Hi Dave, yes I have read that and it always captured my interest how easy that intermesher must have been. However there seems to be other ways to open the same bottle

. It seems there are indeed even less complex and safer alternatives than any twin rotored "helicraft".
On the risk of going offtopic let me put it this way:
( let me say that I in my helicopter theory journey have seen accepted and denied countless designs).
Compare a structural/gear failure in intermesher/tandem/chinok and a single-rotor.
I understand that the each kind of helicopter got "two rotors" but there are diferences I think. At a gear failur the intermesher/tandem will lead to sever destruction as yaw/roll/ptich is instantly lost. A single-rotor will have only instant yaw loss of control which is way less dangerous as there are ways to make a safety action.

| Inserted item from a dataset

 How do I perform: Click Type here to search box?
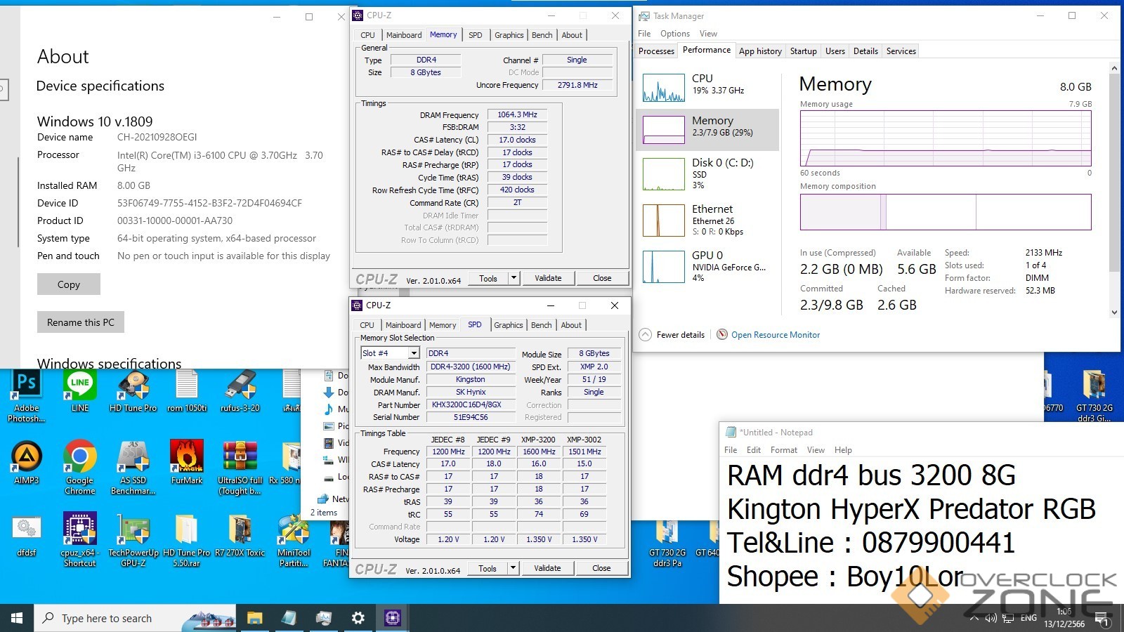[x=112, y=618]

Furthermore any rotor disturbances in one of the rotors of intermesher/tandem/chinook/coaxial will lead to huge control losses in yaw, pitch and roll at the same time as the weight of the helicopter is constantly being carried by these two rotors.
To put it simply, yes multi rotors are great and symmetrical when everything goes fine but very sensitive to failures differences inbetween rotors. Now unless you have 25 rotors lifting you up(where a rotorfailure is insignificant ) a twinrotor-copter will forever be an insanely dangerous thing when a rotor differs from its twin


.
Yes I believe heli development has reached a halt over 40 years ago but there is a reason a single rotor is good: if soemthing goes wrong it is about a one center, one axis, one point of thrust and one point to go down, 1 point to fall strait! a multi heli will fall down and in a cirkus style.
I am trying to get a whole picture of it all.